Robust Serum- and Feeder-Free Expansion of Mouse B Cells In Vitro

Abstract

Abstract Mouse B cells are used in workflows to discover novel therapeutic antibodies or develop preclinical applications using genetically engineered B cells. In vitro expansion of B cells offers the opportunity to improve the recovery of antibody sequences and aids in the potential increase in the diversity of the B cell repertoire. Achieving robust expansion of B cells in culture can be challenging, as it typically requires the addition of serum, feeder cells, or specialized culture plates. The addition of serum can introduce unknown factors and result in lot-to-lot variability. Therefore, we have developed a first-to-market culture system that does not require the use of serum, feeder cells, or specialized culture plates to achieve robust in vitro expansion of mouse pan-B cells. Pan-B cells isolated from mouse splenocytes by immunomagnetic enrichment were cultured in serum-free ImmunoCultTM-XF B Cell Base Medium supplemented with ImmunoCultTM-ACF Mouse B Cell Expansion Supplement for > 9 days, starting with seeding densities of 100,000 cells/well and passaging every 3 days. Although pronounced donor variability was observed in the rate of expansion of viable cells, mean ~13-fold, ~150-fold, and ~200-fold rates were observed after 3, 6, and 9 days in culture, respectively (n=6 donors; range 94- to 328-fold at day 9).
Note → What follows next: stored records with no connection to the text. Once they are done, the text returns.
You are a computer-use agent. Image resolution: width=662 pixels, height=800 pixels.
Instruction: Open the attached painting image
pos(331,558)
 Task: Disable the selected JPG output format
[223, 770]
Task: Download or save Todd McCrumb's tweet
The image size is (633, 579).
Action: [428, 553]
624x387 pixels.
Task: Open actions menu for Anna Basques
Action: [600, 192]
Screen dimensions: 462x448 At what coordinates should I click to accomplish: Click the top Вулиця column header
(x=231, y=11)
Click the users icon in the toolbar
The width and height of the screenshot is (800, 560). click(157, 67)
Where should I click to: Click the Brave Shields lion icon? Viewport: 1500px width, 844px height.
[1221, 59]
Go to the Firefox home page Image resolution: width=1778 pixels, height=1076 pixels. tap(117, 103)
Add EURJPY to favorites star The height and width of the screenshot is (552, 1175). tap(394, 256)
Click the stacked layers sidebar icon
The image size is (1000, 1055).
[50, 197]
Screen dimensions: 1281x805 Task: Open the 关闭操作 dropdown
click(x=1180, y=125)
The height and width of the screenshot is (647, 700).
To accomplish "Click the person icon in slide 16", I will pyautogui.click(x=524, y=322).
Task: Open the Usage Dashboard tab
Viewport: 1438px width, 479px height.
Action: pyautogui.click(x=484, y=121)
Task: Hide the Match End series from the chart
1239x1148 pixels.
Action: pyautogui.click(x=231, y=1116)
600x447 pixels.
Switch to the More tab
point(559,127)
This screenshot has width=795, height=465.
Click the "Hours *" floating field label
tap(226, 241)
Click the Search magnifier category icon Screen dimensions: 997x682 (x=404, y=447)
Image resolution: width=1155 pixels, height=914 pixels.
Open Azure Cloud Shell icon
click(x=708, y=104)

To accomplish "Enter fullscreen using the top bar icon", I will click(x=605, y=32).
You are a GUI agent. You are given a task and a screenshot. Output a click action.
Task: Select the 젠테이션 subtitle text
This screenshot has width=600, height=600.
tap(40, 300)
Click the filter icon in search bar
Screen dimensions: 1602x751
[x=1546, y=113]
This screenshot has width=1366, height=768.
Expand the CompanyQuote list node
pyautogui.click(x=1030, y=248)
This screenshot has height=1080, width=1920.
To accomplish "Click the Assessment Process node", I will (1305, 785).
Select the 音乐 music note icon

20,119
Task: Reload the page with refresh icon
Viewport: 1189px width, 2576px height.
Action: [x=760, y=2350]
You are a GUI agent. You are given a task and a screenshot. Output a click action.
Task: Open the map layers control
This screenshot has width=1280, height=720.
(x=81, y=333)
The expanded B cells also upregulated expression of activation and differentiation markers such as CD86 (mean 74%; n=6 donors; range 34 – 90%), CD138 (mean 68%; n=6 donors; range 57 – 73%), and CD267 (mean 79%; n=6 donors; range 49 – 91%) at day 9. The expansion supplement should facilitate mouse B cell studies for antibody discovery and diverse basic and translational applications.